- **Task description**
Return every line of the records below verbatim, with no changes.

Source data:
begin

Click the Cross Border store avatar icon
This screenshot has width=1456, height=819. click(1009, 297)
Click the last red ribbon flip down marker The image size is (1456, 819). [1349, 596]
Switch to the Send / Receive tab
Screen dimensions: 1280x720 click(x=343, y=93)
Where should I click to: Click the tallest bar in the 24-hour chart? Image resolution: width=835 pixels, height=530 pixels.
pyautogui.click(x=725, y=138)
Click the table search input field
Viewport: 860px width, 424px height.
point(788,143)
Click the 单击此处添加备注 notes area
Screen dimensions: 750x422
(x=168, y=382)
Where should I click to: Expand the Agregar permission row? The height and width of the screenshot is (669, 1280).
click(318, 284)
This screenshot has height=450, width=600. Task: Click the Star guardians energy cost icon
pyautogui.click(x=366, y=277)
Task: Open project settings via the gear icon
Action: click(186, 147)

end

- **Solution to this exercise**
Click the Cross Border store avatar icon
This screenshot has width=1456, height=819. click(1009, 297)
Click the last red ribbon flip down marker The image size is (1456, 819). [1349, 596]
Switch to the Send / Receive tab
Screen dimensions: 1280x720 click(x=343, y=93)
Where should I click to: Click the tallest bar in the 24-hour chart? Image resolution: width=835 pixels, height=530 pixels.
pyautogui.click(x=725, y=138)
Click the table search input field
Viewport: 860px width, 424px height.
point(788,143)
Click the 单击此处添加备注 notes area
Screen dimensions: 750x422
(x=168, y=382)
Where should I click to: Expand the Agregar permission row? The height and width of the screenshot is (669, 1280).
click(318, 284)
This screenshot has height=450, width=600. Task: Click the Star guardians energy cost icon
pyautogui.click(x=366, y=277)
Task: Open project settings via the gear icon
Action: click(186, 147)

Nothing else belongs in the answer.